Nachruf: Erinnerung an Hermann Lemcke

Hermann Lemcke ist gestorben – diese Nachricht hat uns, wie auch viele seiner meist langjährigen Wegbegleiter, betroffen und traurig gemacht.

Mit Hermann Lemcke hat uns ein, bei allen an der Schadenregulierung beteiligten Personenkreisen, also Richtern, Rechtsanwälten und Mitarbeitern von Versicherern bzw. SVT, anerkannter und geschätzter Kollege verlassen. Es zeichnete ihn besonders aus, auch den eine andere Meinung Vertretenden stets mit Achtung und Respekt vor deren Sicht zu begegnen.
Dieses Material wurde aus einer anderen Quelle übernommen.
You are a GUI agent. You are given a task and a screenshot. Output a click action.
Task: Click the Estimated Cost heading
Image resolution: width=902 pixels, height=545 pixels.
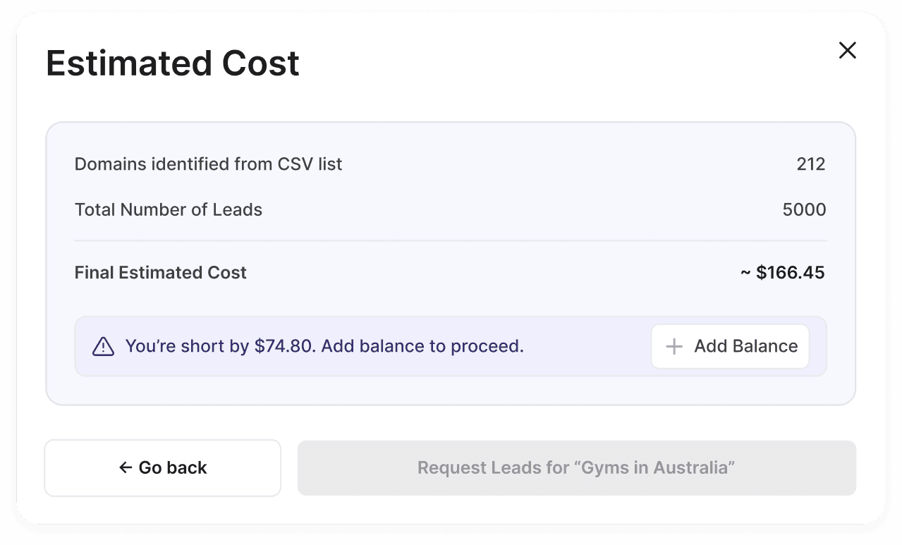click(x=173, y=63)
Wir alle haben mit ihm einen warmherzigen und verständnisvollen Kollegen und Menschen verloren.

Als brillanter Jurist „aus Überzeugung“ war Hermann Lemcke fachlich ein großes Vorbild für uns alle, nicht umsonst wurde er als ein „Vater des Schadensersatzrechtes“ bezeichnet. Seine fundierten, stets dezidiert vorgetragenen Argumente wurden selbst von denjenigen gehört und gewürdigt, die zu dem jeweiligen Thema eine abweichende Auffassung hatten. Er hatte immer eine eigene Meinung, die nicht zwangsläufig derjenigen des BGH entsprechen musste, die er dann durchaus offensiv vertrat. Mit der Vielzahl seiner Seminare, z.B. bei dem Deutschen Verkehrsgerichtstag, der ARGE-Verkehrsrecht im DAV, MWV bzw. internen Schulungen der Versicherer und seinen Publikationen hat er wesentlich zu der Weiterentwicklung des Schadenersatzrechts beigetragen und die Rechtsprechung maßgeblich geprägt. Beispielhaft genannt seien seine prägenden Ausführungen zu nicht objektvierbaren HWS-Schleudertraumata und die Haftungsprivilegierung nach §§ 104 ff. SGB VII, die sein persönliches „Steckenpferd“ waren. Wichtig war ihm bei seinen Vorträgen stets, vor allem auch jüngeren Kollegen die Notwendigkeit eines profunden fachlichen Wissens als Basis der Schadenregulierung zu vermitteln. Hierzu hat er als jahrzehntelanges Mitglied der Schriftleitung der Zeitschrift „Recht und Schaden“ wesentlich beigetragen, die zu seinen Ehren als bleibende Erinnerung anlässlich seines 75. Geburtstags im Jahr 2011 ein Sonderheft herausgegeben hat, zu dem viele seiner Mitstreiter persönliche Beiträge geliefert haben.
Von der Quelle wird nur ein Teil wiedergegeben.